Gli italiani continuano a considerare l’automobile uno strumento indispensabile per gli spostamenti quotidiani, ma comprarne una nuova è diventato sempre più difficile. Secondo l’indagine 2026 realizzata da Bain & Company in collaborazione con ANIASA, oggi sono necessarie in media 11 mensilità di stipendio per acquistare una vettura, contro le cinque richieste all’inizio degli anni Duemila. Un dato che conferma come il tema delle auto sempre più care stia incidendo in maniera concreta sulle scelte delle famiglie italiane.
Auto sempre più care: cresce il divario con i redditi
L’indagine evidenzia che il prezzo medio delle automobili è aumentato del 52% dal 2013, mentre il reddito delle famiglie è cresciuto soltanto del 29%. Una differenza che rende l’acquisto di una vettura sempre meno accessibile e spiega perché oggi servano mediamente 11 stipendi per comprare un’auto nuova.
A determinare questo incremento hanno contribuito diversi fattori: gli effetti della pandemia sulle catene di approvvigionamento, l’inflazione, l’aumento delle dotazioni di sicurezza, l’elettrificazione delle gamme e il progressivo spostamento della domanda verso modelli di segmento superiore, con una presenza sempre maggiore dei SUV.
Nonostante l’auto resti il principale mezzo di trasporto, il mercato continua a rallentare. Il 76% degli italiani utilizza abitualmente l’automobile, davanti al trasporto pubblico e agli scooter, ma ben il 59% dichiara di aver rinviato oppure di non aver preso in considerazione l’acquisto di una nuova vettura. Un ulteriore 10% ha invece deciso di rinunciare completamente all’acquisto.
La principale causa è l’incertezza economica. Il 36% degli intervistati teme per il proprio reddito futuro, mentre il 25% preferisce attendere condizioni di mercato più favorevoli, come prezzi più bassi o formule di acquisto più convenienti.
Per tornare a valutare l’acquisto di una nuova automobile, gli italiani chiedono soprattutto incentivi pubblici, indicati dal 30% del campione. Seguono gli sconti sui listini (26%) e una maggiore flessibilità finanziaria (12%), elementi considerati fondamentali per riportare l’auto alla portata di un numero maggiore di famiglie.
Secondo lo studio, il problema non riguarda una minore necessità di mobilità, ma esclusivamente la crescente difficoltà economica nell’affrontare l’investimento richiesto per una vettura nuova.
Auto elettriche: il prezzo resta il principale ostacolo
Anche sul fronte delle alimentazioni alternative emerge un approccio prudente. Il 51% degli intervistati considera il costo d’acquisto il principale freno alla diffusione delle auto elettrificate, mentre il 28% indica come limite la rete di ricarica ancora insufficiente. Solo una piccola parte degli automobilisti continua a preferire le motorizzazioni tradizionali esclusivamente per passione o abitudine.
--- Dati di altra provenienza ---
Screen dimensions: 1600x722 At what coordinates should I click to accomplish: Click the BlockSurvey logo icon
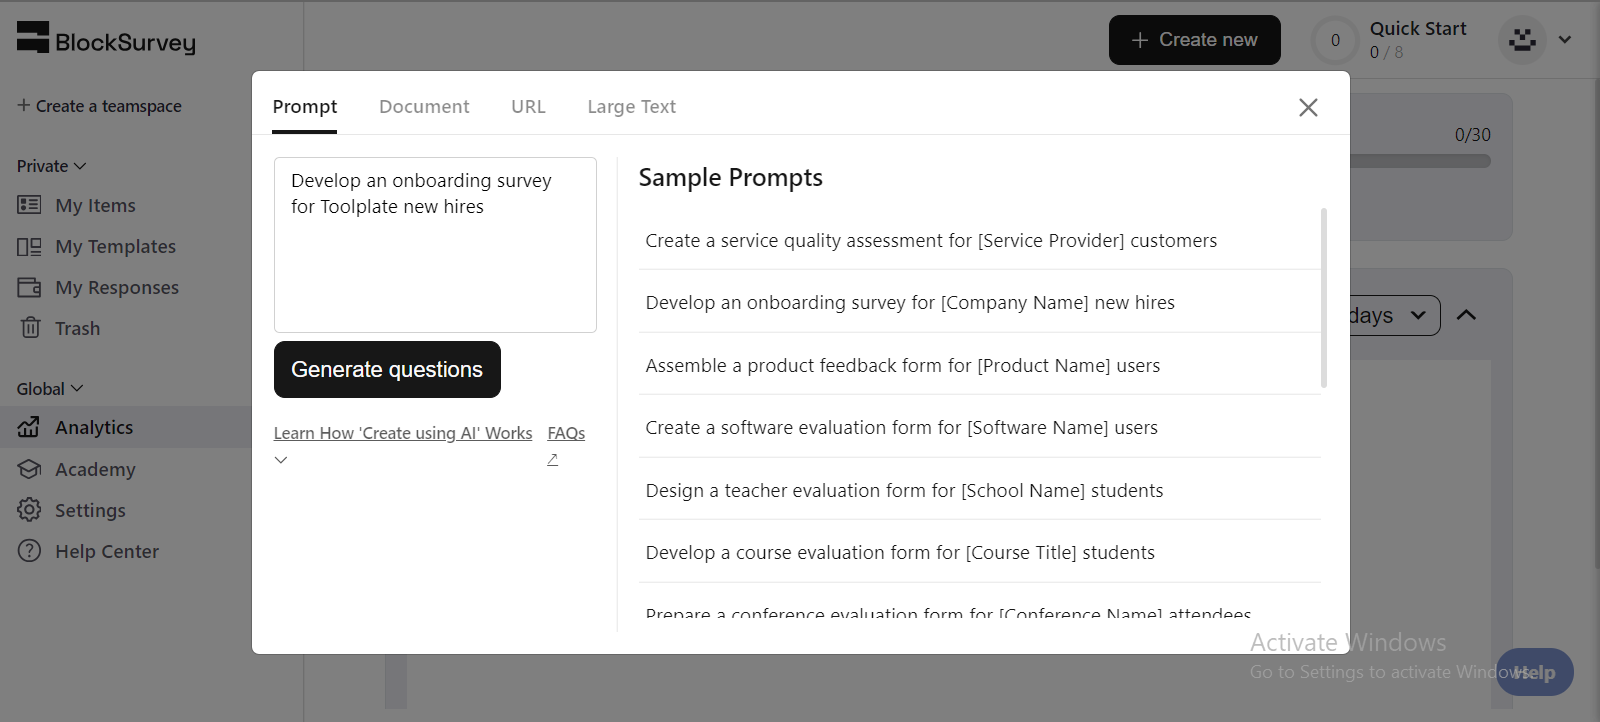33,38
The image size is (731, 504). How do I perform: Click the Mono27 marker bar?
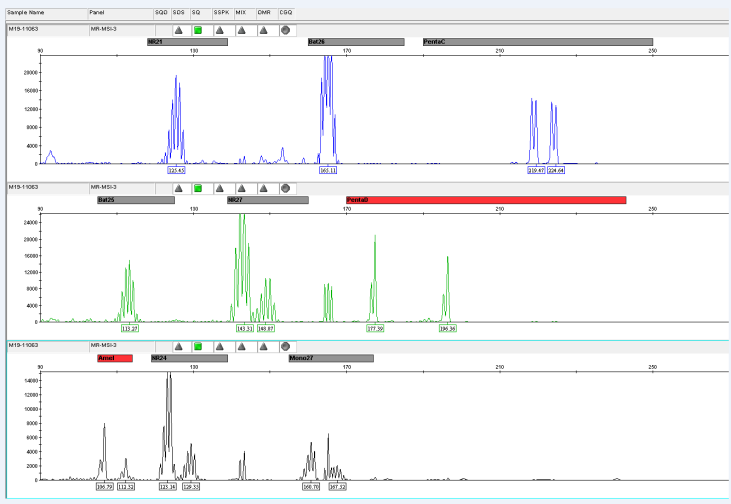[330, 358]
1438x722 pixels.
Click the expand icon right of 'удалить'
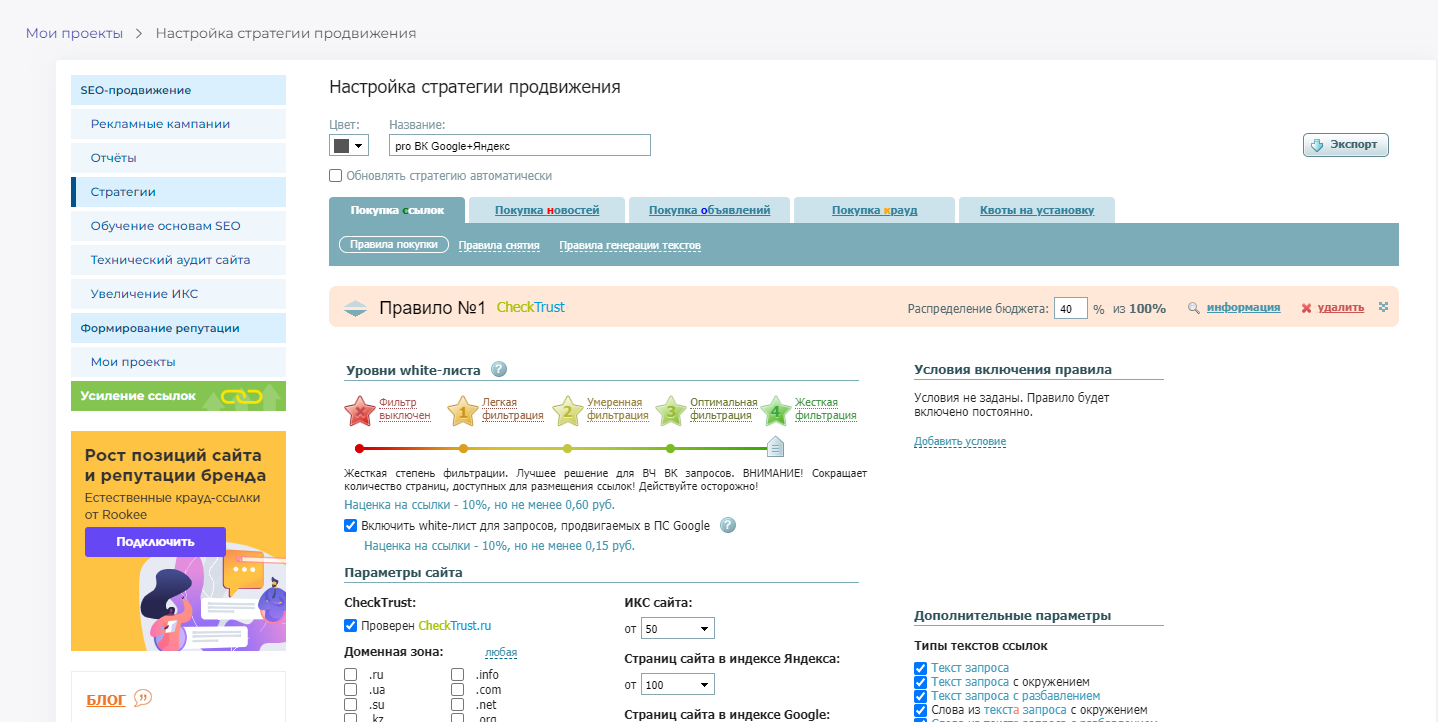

L’indagine evidenzia inoltre come la diffusione delle vetture elettriche sia strettamente collegata al reddito disponibile: le regioni con il PIL pro capite più elevato, come Lombardia e Veneto, registrano infatti la maggiore presenza di auto elettrificate.
In questo scenario, il noleggio si conferma una soluzione capace di offrire costi certi e programmabili, evitando l’investimento iniziale richiesto dall’acquisto di un’auto nuova. Secondo ANIASA e Bain & Company, il rinvio dell’acquisto non rappresenta una perdita di interesse verso l’automobile, ma la conseguenza di un mercato che fatica a proporre modelli realmente accessibili.
L’indagine mette quindi in evidenza una sfida importante per il settore automotive: riportare l’auto al centro delle possibilità economiche delle famiglie italiane attraverso prezzi più competitivi, nuove formule di accesso e una maggiore flessibilità commerciale. Solo così sarà possibile invertire una tendenza che vede le auto sempre più care diventare uno dei principali ostacoli al rinnovo del parco circolante italiano.